En clair, pour comprendre l’orientation des administrations américaines, il faut se référer aux préférences d’une petite minorité puissante. Celle-ci entretient son influence à travers les leviers cruciaux que peuvent être les donations et financements de campagne.
« 400 familles ont donné la moitié des contributions à l’élection présidentielle de 2016, rapporte le chercheur de Harvard, Lawrence Lessig. Ce n’est pas une démocratie américaine, dit-il, c’est la démocratie d’une république bananière. »
Ces tares, et nombreuses autres, ont forgé une démocratie à peine fonctionnelle, dans un pays où les interventions hégémoniques externes sont supportées virtuellement par tous les partis et toutes les personnalités politiques.
Élevée au rang de religion nationale, l’idéologie de la « nécessité » des bottes américaines catalyse une longue liste d’intrusions catastrophiques dans les affaires internes d’autres pays. Pour des intérêts économiques et idéologiques, l’Américain obtient des changements de régime, influence des élections, alimente des campagnes de désinformation, fait la pluie, annonce le beau temps.

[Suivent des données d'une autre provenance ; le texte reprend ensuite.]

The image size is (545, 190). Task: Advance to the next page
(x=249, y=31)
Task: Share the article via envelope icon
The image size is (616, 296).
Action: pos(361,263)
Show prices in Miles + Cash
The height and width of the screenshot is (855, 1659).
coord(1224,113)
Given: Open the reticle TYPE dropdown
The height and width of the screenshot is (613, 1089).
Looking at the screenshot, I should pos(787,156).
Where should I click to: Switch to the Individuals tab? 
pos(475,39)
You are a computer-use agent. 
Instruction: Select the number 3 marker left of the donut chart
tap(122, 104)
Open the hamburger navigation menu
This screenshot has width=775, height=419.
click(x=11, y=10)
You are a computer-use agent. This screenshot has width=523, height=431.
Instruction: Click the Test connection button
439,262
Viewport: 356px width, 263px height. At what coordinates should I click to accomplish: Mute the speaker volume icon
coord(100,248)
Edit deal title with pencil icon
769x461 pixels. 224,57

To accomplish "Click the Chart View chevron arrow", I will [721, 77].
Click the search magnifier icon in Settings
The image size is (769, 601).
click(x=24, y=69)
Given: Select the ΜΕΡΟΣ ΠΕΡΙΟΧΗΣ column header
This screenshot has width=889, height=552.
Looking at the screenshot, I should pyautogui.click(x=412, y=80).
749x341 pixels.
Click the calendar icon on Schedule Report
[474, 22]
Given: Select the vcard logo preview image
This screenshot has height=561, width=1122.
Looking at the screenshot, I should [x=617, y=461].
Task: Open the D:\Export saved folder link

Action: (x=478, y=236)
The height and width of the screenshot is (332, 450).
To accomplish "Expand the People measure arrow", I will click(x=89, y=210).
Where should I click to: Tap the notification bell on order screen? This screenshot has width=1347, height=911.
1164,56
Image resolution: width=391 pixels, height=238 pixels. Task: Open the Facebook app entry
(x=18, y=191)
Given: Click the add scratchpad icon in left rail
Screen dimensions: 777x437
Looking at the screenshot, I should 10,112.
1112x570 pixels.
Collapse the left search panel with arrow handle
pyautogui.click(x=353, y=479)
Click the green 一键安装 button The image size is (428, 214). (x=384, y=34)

Une partie des élites de ce pays considère l’élection de Donald Trump comme une anomalie. Elle ne l’est pas. Elle l’est encore moins après les résultats des dernières présidentielles. 74 millions d’électeurs ont décidé, après quatre ans d’insanités, de racisme et de misogynie, de donner un blanc-seing à Donald Trump.
C’est difficile de l’admettre, mais ce républicain reste la manifestation de l’Amérique profonde. Quand le Ku Klux Klan terrorisait les Noirs aux XIXe et XXe siècle, il n’était pas moins décrit au Congrès comme une « authentique institution américaine », digne de chansons populaires et de spectacles sur Broadway.
Les États-Unis font rire le monde, tragiquement, et ceci, depuis près de quatre ans.
Après les évènements franchement embarrassants d’hier mercredi, les inquiétudes ironiques exprimées par le ministère des Affaires étrangères haïtien, les États-Unis devraient tempérer la vanne des grands prononcements sur la démocratie en dehors de ses frontières. Ce pays gagnerait beaucoup à passer un peu de temps à panser ses blessures, atténuer ses divisions et cultiver son jardin, pour reprendre le raciste et antisémite Voltaire.
Si l’influence et la prospérité des Etats-Unis dépendent fortement de ses intrusions dans les affaires de ses partenaires, la survie et l’épanouissement de jeunes démocraties comme Haïti serait plus certaine en dehors des pressions des griffes acérées de l’aigle mondial. La parenthèse Trump se fermera dans quelques semaines. America se relèvera, très certainement. Mais à l’avenir, un peu d’humilité ne ferait de mal à personne. Sérieusement.